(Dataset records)
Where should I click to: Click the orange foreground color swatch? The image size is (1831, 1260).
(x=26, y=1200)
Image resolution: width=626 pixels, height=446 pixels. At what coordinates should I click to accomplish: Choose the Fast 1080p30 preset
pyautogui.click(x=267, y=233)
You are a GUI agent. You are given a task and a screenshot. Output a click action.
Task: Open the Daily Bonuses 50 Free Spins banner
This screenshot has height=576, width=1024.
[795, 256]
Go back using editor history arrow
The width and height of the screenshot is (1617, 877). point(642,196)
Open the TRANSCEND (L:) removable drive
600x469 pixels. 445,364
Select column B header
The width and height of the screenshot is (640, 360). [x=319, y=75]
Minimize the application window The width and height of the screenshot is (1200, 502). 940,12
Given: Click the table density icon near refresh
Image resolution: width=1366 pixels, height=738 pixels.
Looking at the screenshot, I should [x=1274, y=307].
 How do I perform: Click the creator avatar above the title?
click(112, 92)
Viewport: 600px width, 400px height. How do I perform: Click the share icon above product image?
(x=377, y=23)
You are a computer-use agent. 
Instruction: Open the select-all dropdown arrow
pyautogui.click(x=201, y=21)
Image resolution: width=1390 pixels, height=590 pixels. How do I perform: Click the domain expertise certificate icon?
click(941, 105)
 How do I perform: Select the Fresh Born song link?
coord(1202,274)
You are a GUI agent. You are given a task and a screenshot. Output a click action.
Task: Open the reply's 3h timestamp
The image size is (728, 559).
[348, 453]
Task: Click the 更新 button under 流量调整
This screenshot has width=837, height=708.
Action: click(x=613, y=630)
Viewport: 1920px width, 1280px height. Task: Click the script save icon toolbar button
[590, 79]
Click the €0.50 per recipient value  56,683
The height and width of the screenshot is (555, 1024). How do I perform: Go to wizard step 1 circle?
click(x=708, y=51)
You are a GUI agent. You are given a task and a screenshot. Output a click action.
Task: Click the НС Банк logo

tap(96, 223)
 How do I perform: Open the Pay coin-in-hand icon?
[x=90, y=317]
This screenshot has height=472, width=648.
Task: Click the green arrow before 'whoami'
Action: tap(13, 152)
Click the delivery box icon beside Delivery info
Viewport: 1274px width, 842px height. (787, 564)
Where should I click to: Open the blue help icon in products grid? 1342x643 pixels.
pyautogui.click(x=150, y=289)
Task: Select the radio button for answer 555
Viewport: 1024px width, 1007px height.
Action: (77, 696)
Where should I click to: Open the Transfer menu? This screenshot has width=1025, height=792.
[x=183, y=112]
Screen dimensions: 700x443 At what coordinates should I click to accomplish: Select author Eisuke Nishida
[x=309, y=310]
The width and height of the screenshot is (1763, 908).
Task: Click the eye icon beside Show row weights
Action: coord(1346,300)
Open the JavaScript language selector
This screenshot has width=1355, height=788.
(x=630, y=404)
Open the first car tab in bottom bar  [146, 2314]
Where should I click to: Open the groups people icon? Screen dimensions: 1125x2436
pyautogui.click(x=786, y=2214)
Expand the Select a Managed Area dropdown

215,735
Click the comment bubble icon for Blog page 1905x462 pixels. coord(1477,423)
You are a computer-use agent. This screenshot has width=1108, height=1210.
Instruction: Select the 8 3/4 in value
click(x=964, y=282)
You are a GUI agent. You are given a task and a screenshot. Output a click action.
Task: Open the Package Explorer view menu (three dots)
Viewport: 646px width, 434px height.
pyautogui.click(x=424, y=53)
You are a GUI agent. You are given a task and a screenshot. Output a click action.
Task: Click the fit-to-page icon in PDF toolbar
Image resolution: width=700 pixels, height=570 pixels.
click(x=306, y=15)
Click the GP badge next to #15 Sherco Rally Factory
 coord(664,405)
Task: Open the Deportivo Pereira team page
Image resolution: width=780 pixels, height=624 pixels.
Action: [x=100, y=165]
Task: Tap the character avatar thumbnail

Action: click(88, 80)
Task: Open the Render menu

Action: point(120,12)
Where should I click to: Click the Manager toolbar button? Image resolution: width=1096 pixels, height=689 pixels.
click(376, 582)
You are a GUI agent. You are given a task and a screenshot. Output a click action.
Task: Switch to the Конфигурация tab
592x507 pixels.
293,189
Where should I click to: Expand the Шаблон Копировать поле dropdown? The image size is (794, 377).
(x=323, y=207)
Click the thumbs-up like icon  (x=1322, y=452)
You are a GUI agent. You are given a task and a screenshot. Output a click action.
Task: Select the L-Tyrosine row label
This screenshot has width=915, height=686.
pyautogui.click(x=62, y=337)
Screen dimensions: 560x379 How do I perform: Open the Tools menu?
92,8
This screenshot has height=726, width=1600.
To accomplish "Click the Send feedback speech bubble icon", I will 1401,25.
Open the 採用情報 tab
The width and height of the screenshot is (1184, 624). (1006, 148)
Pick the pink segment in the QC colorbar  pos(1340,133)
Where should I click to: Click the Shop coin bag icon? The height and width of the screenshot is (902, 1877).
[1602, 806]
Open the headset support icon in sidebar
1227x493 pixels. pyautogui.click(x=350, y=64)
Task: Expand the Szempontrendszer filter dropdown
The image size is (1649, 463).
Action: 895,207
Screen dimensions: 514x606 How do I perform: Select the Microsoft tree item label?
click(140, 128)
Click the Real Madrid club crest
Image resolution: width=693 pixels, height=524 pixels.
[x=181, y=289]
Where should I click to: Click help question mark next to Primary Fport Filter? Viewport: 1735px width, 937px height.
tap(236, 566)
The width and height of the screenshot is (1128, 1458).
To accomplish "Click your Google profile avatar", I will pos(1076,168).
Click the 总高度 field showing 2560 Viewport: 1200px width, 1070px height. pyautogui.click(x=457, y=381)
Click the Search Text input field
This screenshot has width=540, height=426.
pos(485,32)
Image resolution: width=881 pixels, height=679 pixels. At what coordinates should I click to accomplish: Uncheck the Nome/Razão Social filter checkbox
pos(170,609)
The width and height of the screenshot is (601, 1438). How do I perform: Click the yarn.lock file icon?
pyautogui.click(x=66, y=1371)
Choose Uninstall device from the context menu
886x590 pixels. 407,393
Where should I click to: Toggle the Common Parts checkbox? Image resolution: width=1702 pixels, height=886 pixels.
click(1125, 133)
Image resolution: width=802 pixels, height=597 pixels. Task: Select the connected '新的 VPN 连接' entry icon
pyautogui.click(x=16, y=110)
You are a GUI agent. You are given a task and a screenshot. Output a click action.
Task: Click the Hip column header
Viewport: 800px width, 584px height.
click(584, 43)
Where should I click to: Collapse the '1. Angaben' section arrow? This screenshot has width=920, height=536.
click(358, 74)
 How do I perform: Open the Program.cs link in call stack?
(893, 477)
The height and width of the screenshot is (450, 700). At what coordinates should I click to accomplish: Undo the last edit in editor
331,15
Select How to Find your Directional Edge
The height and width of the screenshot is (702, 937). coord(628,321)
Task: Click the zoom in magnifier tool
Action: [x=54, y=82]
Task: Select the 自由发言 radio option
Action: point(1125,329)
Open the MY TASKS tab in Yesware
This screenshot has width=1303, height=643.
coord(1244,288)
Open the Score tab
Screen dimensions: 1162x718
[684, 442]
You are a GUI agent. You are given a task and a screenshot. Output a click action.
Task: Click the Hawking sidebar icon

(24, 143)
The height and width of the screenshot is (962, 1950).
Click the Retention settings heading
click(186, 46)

Task to carry out> Scan the lines above for "will", then copy every one that has it.

Solved problem>
To accomplish "Click the Send feedback speech bubble icon", I will 1401,25.
To accomplish "Click your Google profile avatar", I will pos(1076,168).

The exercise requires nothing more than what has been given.